Ik dacht eraan toen ik een collega uitlegde hoe het zat in de Tweede Wereldoorlog, met Polen in het midden en Duitsland en Rusland aan de randen. Hoe hegemonie me vreemd is buiten dat ik het altijd een mooi woord heb gevonden. Ik leerde het met betrekking tot de Romeinen, maar in latere geschiedenislessen (hetzij secundair, hetzij van Rusland, Polen, de Balkan) kwamen er steeds meer hegemonische volkeren bij en ik snapte nooit het waarom. Ik wist het wel, leerde het vanbuiten, vertelde het feilloos na op examens, schreef er papers over, las er boeken over of artikels, maar zelfs toen kon ik nog niet bevatten hoe geluk in een stuk grond vervat zit.

Ik ben alleen hegemonisch in herinneringen. Dat begon toen ik drie jaar werd en een badge kreeg. Daar stond een drie op en die badge bleef als tastbaar aandenken achter in het juwelendoosje van mijn moeder waar ik ze af en toe bekijken ging, zo onthield ik dat ik drie geworden was. Dat was in 1989, toen waren badges hip. Na die derde verjaardag onthield ik allerlei, dat ik als kind mijn handen altijd volkriebelde met vulpenlijnen tijdens saaie lessen, dat ik ballet graag leerde doen net zoals ik olijven leerde lusten, dat ik op het vliegtuig naast een dikke Duitser zag die me hoffelijk de vrije stoel op onze rij aanbood en hoe ik de volgende twaalf uur niet in hels contact met zijn uitpuilend vet doorbracht, maar in de hemelse zaligheid van twéé stoelen om mijn lijf comfortabel op te boetseren in een houding die naar liggen neigde.

Maar onbewust zat ik toch altijd te wachten. Op wat, daar valt geen vinger op te leggen, al heeft iedereen daar vast wel een idee van. Op een concept, laat ons zo zeggen, om samen herinneringen mee te maken.

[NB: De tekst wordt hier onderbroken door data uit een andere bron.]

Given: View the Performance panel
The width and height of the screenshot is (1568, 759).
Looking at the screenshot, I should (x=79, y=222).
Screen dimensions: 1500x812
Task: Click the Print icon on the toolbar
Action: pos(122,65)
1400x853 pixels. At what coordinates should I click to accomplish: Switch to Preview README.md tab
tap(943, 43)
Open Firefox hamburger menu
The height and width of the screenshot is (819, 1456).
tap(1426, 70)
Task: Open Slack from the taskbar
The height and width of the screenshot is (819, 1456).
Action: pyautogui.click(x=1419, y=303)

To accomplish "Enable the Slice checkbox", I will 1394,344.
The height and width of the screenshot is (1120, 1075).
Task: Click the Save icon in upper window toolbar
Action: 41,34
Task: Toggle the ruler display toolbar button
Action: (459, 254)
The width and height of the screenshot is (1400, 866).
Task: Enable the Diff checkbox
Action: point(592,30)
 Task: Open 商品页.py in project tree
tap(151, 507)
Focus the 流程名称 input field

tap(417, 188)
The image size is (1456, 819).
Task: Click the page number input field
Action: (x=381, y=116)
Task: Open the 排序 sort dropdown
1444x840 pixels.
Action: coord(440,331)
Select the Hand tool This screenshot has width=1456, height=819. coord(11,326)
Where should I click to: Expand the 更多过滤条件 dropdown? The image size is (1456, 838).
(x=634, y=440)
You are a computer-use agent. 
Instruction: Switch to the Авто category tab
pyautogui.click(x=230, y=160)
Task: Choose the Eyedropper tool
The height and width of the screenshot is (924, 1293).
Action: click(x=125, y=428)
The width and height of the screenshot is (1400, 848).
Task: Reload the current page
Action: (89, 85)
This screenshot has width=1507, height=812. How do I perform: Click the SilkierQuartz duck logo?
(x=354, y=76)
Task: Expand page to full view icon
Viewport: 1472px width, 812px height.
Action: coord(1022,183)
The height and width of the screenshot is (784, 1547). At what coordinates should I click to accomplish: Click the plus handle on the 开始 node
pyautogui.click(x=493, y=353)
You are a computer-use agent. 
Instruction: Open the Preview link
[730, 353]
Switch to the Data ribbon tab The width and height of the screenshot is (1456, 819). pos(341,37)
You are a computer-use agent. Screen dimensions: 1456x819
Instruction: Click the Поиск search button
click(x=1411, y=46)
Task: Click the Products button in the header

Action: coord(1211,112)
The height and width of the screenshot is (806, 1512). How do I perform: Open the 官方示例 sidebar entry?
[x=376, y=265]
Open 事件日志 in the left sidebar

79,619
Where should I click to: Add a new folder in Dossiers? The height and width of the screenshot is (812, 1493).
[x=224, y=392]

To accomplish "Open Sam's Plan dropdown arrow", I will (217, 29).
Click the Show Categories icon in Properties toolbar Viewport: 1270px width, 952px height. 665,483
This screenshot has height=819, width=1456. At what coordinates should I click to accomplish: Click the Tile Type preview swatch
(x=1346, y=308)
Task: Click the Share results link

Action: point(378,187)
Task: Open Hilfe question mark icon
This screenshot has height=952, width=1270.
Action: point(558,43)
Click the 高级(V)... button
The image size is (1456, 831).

Op de oplossing voor een klein mankement waar je nauwelijks iets van merkt, zoals net iets minder druk op de douchestraal of een haar op je handen tijdens de afwas of de trein die met een fout schokje stopt en vervolgens een half uurtje stil staat.

Daar hield ik mee op. Ik wisselde het tij. Ik werd de maan die rond mijn eigen leven draait.

Is het dom dat ik me afvraag of de manen aan de andere kant van de wereld net hetzelfde zijn? Hier vol, daar vol? Of is het andersom? Zoals verbonden vaten, het eerste principe van de fysica dat zo duidelijk uitlegbaar was dat ik het snapte zonder meer.